##### Data to process #####

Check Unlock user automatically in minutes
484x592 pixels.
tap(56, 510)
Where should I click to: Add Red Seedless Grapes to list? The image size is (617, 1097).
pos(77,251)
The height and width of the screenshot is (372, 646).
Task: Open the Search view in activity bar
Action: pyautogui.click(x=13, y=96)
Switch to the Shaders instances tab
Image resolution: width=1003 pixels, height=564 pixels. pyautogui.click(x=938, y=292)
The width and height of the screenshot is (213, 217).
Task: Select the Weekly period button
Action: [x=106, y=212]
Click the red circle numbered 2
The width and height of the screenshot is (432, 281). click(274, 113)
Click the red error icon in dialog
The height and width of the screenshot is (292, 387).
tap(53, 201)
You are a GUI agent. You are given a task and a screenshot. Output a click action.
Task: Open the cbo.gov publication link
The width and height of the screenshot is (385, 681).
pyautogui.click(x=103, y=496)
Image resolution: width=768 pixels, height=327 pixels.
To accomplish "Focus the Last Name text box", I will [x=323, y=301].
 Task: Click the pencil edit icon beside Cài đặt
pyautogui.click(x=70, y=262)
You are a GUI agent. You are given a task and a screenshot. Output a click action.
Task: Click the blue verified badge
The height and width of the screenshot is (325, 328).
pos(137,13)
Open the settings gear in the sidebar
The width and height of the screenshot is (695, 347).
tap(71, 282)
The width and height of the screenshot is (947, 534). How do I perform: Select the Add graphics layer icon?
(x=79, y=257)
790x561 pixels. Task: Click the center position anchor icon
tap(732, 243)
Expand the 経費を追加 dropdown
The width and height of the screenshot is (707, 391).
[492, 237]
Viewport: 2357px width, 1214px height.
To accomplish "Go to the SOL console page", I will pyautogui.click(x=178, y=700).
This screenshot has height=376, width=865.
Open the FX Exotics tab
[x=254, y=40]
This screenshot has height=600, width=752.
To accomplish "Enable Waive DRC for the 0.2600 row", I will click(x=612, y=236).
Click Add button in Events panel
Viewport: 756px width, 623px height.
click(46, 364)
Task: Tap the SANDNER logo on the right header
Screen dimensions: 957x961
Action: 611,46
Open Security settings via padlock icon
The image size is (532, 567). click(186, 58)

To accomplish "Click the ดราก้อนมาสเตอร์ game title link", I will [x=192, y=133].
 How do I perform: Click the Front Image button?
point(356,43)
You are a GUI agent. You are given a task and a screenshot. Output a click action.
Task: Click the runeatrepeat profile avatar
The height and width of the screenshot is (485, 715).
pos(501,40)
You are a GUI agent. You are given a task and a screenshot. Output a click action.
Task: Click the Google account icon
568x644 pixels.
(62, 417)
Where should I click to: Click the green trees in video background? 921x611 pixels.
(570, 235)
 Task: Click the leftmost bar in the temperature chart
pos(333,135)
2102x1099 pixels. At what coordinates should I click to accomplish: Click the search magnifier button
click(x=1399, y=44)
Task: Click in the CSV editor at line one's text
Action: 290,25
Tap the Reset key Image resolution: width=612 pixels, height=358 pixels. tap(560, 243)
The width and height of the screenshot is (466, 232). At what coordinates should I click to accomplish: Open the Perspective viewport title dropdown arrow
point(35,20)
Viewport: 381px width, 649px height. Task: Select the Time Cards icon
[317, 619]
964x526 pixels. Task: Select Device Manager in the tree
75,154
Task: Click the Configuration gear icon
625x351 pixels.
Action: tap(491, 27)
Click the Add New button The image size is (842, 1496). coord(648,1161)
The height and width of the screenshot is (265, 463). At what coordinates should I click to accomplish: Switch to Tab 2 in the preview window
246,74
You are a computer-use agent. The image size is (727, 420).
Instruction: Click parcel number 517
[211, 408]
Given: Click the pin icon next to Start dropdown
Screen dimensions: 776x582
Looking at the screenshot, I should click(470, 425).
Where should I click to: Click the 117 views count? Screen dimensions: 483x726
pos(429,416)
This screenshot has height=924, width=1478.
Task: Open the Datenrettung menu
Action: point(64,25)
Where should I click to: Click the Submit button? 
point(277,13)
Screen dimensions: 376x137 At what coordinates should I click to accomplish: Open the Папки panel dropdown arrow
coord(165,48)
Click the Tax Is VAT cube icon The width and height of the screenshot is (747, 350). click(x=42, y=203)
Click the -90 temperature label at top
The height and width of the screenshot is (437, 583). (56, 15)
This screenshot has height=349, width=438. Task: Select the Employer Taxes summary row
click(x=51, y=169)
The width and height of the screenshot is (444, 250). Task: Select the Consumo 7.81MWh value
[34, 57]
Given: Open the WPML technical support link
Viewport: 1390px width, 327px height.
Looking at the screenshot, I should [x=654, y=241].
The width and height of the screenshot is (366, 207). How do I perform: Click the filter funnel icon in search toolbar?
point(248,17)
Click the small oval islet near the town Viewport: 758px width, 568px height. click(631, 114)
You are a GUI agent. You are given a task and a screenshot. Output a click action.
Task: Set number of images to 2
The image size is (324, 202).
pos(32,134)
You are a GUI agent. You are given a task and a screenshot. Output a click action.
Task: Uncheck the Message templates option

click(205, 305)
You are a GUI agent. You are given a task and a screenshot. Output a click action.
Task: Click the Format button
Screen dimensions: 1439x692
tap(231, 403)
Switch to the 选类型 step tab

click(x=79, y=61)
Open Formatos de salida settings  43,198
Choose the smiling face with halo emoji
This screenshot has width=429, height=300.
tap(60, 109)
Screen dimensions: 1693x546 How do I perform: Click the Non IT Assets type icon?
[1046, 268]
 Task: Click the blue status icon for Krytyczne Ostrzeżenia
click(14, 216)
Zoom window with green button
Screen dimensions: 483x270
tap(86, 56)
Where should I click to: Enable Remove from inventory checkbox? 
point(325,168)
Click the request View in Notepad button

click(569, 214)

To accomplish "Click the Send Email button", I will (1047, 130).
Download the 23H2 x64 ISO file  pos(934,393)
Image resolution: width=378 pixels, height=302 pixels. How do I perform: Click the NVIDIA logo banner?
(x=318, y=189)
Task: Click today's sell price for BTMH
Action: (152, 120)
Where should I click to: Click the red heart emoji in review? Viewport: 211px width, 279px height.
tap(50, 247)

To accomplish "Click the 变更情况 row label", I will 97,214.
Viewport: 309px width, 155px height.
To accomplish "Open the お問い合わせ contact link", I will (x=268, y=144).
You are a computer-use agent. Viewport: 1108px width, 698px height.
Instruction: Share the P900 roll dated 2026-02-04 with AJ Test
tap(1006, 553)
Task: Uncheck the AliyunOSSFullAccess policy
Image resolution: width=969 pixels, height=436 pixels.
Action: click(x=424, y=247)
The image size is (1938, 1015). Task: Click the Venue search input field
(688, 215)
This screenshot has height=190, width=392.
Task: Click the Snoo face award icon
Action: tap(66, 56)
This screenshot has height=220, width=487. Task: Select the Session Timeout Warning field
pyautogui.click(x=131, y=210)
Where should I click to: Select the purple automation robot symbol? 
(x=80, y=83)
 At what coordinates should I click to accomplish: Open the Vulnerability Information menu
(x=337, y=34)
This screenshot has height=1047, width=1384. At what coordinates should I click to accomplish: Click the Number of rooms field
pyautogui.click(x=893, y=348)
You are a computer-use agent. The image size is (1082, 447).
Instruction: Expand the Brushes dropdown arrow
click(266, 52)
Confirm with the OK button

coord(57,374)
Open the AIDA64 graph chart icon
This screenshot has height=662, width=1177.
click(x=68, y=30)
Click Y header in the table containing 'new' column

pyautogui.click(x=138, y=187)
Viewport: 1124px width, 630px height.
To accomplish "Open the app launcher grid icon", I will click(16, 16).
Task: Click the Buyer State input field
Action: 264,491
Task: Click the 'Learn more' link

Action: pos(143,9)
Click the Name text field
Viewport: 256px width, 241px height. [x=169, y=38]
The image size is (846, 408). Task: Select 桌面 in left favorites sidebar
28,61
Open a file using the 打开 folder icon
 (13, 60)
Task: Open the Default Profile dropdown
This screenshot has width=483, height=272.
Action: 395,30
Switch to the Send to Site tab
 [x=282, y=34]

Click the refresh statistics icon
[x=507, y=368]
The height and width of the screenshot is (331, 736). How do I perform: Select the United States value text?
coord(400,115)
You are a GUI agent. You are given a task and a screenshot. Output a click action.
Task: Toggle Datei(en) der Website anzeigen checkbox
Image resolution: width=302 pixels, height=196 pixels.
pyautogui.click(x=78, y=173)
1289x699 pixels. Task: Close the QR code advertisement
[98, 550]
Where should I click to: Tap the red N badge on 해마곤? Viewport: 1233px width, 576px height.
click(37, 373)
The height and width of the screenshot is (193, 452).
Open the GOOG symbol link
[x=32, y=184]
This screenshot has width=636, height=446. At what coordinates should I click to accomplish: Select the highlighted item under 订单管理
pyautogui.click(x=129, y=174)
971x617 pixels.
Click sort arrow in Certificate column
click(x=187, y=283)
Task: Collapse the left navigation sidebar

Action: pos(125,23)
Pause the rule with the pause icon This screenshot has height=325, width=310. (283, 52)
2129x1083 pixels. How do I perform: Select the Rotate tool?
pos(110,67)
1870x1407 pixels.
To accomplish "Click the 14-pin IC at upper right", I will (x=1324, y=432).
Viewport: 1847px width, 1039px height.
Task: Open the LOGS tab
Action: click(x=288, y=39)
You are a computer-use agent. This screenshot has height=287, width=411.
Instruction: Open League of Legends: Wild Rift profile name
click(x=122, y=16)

#####

Return the lines above exactly as they appear, taking the stretch from the line that contains "I will 97,214." through the line that contains "click(266, 52)", with both of those lines included.

To accomplish "Click the 变更情况 row label", I will 97,214.
Viewport: 309px width, 155px height.
To accomplish "Open the お問い合わせ contact link", I will (x=268, y=144).
You are a computer-use agent. Viewport: 1108px width, 698px height.
Instruction: Share the P900 roll dated 2026-02-04 with AJ Test
tap(1006, 553)
Task: Uncheck the AliyunOSSFullAccess policy
Image resolution: width=969 pixels, height=436 pixels.
Action: click(x=424, y=247)
The image size is (1938, 1015). Task: Click the Venue search input field
(688, 215)
This screenshot has height=190, width=392.
Task: Click the Snoo face award icon
Action: tap(66, 56)
This screenshot has height=220, width=487. Task: Select the Session Timeout Warning field
pyautogui.click(x=131, y=210)
Where should I click to: Select the purple automation robot symbol? 
(x=80, y=83)
 At what coordinates should I click to accomplish: Open the Vulnerability Information menu
(x=337, y=34)
This screenshot has height=1047, width=1384. At what coordinates should I click to accomplish: Click the Number of rooms field
pyautogui.click(x=893, y=348)
You are a computer-use agent. The image size is (1082, 447).
Instruction: Expand the Brushes dropdown arrow
click(266, 52)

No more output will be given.